──────── Source extract ────────
C++ O(n) Time / O(logn) Space Recursive Solution: Beats 98% submission


  • 0
    E

    Core Idea:

    When you reverse the postorder, it has 'root->right->left' order, which is very similar to preorder. Then you want to revert inorder as well to have 'right->root->left' order. Now you can think it as same problem with "Construct Tree Using Preorder and Inorder", only changing left tree to right tree.

    /**
     * Definition for a binary tree node.
     * struct TreeNode {
     *     int val;
     *     TreeNode *left;
     *     TreeNode *right;
     *     TreeNode(int x) : val(x), left(NULL), right(NULL) {}
     * };
     */
    class Solution {
    public:
        TreeNode* buildTree(vector<int>& inorder, vector<int>& postorder) {
            if (inorder.empty() || inorder.size() != postorder.size())
──────── Records provided ────────
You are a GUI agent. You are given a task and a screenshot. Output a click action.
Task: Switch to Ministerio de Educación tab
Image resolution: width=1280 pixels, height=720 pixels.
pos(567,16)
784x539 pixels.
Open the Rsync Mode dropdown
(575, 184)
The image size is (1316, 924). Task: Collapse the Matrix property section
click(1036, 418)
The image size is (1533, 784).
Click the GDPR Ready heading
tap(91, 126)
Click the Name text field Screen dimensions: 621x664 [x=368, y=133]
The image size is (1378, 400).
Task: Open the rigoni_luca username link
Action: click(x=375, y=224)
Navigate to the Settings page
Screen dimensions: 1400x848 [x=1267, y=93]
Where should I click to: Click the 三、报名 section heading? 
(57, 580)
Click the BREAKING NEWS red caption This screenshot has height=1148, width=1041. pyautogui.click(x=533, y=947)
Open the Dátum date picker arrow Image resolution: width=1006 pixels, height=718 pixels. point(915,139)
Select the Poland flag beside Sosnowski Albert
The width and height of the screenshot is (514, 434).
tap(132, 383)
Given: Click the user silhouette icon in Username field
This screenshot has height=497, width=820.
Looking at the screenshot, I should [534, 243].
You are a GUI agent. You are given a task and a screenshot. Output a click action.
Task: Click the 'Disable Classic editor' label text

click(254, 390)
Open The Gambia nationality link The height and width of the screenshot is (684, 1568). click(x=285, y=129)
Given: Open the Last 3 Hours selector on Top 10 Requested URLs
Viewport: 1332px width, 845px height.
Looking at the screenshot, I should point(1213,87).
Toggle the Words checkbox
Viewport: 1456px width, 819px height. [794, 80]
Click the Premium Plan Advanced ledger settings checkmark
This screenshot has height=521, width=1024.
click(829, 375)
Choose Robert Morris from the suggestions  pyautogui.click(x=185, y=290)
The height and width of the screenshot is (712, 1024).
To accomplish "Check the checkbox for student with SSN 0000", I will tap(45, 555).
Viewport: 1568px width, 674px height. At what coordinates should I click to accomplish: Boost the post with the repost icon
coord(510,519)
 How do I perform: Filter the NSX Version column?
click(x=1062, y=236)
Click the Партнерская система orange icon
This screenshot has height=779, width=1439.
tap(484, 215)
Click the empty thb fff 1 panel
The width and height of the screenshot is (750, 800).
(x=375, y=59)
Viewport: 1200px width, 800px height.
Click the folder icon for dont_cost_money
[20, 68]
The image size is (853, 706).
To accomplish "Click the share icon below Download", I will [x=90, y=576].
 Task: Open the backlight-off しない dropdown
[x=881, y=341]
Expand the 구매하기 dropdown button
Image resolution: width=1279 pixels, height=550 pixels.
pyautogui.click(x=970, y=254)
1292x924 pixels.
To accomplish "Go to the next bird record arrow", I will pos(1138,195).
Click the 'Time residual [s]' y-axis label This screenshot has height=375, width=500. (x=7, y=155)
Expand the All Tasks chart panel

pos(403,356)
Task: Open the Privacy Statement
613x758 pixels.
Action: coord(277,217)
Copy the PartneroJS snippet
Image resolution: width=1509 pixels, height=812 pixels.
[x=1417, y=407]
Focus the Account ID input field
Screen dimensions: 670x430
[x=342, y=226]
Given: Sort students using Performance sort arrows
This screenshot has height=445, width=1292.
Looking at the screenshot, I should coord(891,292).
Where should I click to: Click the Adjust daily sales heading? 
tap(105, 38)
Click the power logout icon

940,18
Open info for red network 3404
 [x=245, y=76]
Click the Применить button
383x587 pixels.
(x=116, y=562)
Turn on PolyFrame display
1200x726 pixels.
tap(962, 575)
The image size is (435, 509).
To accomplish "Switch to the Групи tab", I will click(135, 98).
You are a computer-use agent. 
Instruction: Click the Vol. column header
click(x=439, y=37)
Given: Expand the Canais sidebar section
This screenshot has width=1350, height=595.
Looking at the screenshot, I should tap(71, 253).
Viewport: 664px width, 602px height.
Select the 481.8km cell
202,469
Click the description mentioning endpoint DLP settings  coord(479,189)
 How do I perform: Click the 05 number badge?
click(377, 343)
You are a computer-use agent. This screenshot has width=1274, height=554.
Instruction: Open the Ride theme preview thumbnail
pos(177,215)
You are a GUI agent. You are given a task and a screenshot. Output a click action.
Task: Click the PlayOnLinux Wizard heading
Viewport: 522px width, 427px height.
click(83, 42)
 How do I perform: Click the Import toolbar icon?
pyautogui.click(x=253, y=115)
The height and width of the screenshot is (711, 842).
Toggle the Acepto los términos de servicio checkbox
────────
**Set exercise 1:** From the C++ tree solution post, print the passage from "C++ O(n) Time" up to and including "to right tree.".
**Set exercise 2:** Using the C++ tree solution post, decide whether each statement agrees with it. Answer yes or no for each and quote the words that decide it. (a) Reversing the postorder gives a root, then right, then left order. (b) The solution uses O(n) space. (c) The problem can be treated like building a tree from preorder and inorder, with only the left tree swapped for the right tree.
**Set exercise 3:** According to the C++ tree solution post, what order do you get when you reverse the inorder?

**Reply 1:**
C++ O(n) Time / O(logn) Space Recursive Solution: Beats 98% submission


  • 0
    E

    Core Idea:

    When you reverse the postorder, it has 'root->right->left' order, which is very similar to preorder. Then you want to revert inorder as well to have 'right->root->left' order. Now you can think it as same problem with "Construct Tree Using Preorder and Inorder", only changing left tree to right tree.

**Reply 2:**
(a) Yes: "When you reverse the postorder, it has 'root->right->left' order"
(b) No: "O(n) Time / O(logn) Space"
(c) Yes: "Now you can think it as same problem with "Construct Tree Using Preorder and Inorder", only changing left tree to right tree."

**Reply 3:** 'right->root->left'